* [Exercise aim]
Return the following from the records below: each line, word for word, starting with the line that contains "Viewport: 1438px width, 840px" and going on through the line that contains "This screenshot has width=1568, height=772.", with nothing outside that range.

* [Supplied information]
------------------------------------------------------------
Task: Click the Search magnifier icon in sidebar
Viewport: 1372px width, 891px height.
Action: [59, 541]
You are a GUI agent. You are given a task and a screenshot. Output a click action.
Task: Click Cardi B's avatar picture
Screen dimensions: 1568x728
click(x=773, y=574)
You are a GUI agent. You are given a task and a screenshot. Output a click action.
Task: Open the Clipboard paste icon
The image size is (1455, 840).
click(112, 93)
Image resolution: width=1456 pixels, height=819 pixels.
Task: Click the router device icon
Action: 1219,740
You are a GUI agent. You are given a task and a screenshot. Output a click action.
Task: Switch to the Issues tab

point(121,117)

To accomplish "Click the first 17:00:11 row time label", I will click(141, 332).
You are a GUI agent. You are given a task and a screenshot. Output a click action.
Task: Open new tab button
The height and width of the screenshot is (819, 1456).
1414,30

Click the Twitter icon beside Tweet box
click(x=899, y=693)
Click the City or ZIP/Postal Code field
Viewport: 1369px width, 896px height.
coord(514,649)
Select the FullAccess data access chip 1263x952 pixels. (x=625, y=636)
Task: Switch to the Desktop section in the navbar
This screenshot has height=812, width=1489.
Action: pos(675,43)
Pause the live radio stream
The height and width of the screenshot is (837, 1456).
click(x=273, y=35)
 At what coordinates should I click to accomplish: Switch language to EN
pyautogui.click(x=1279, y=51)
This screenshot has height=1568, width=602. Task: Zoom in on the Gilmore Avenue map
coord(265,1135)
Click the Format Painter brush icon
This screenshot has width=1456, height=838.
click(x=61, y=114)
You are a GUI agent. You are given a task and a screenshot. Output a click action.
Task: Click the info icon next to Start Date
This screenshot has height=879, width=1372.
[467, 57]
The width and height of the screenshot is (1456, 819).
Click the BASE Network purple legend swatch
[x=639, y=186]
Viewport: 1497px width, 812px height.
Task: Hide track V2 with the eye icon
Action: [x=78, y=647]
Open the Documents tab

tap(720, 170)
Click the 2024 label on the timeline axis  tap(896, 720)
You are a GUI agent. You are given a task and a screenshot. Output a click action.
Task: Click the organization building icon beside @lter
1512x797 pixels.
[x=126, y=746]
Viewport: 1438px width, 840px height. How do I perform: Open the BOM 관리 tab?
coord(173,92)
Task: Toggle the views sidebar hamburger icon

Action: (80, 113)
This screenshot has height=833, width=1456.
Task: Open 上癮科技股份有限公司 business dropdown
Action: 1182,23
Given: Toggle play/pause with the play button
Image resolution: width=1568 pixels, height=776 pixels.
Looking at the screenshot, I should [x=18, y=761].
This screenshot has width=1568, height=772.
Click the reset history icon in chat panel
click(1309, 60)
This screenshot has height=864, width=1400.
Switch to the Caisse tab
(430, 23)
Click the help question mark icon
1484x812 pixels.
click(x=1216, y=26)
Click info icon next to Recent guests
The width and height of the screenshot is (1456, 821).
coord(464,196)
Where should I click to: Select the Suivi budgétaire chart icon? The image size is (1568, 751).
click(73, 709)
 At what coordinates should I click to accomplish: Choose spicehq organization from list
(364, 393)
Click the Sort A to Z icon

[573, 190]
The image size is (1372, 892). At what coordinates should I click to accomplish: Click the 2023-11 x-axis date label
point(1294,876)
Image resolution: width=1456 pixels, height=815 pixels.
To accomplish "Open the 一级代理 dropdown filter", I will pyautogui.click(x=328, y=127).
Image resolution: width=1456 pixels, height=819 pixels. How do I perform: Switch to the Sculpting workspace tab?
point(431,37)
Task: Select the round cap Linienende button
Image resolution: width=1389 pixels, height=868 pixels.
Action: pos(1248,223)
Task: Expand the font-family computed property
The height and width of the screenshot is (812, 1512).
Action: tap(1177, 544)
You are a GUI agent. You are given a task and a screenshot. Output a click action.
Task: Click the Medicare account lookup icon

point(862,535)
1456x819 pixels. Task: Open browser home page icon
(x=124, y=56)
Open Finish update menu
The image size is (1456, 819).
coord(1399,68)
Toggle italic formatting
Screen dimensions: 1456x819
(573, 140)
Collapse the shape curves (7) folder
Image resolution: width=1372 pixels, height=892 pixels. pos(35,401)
------------------------------------------------------------
* [Written solution]
Viewport: 1438px width, 840px height. How do I perform: Open the BOM 관리 tab?
coord(173,92)
Task: Toggle the views sidebar hamburger icon

Action: (80, 113)
This screenshot has height=833, width=1456.
Task: Open 上癮科技股份有限公司 business dropdown
Action: 1182,23
Given: Toggle play/pause with the play button
Image resolution: width=1568 pixels, height=776 pixels.
Looking at the screenshot, I should [x=18, y=761].
This screenshot has width=1568, height=772.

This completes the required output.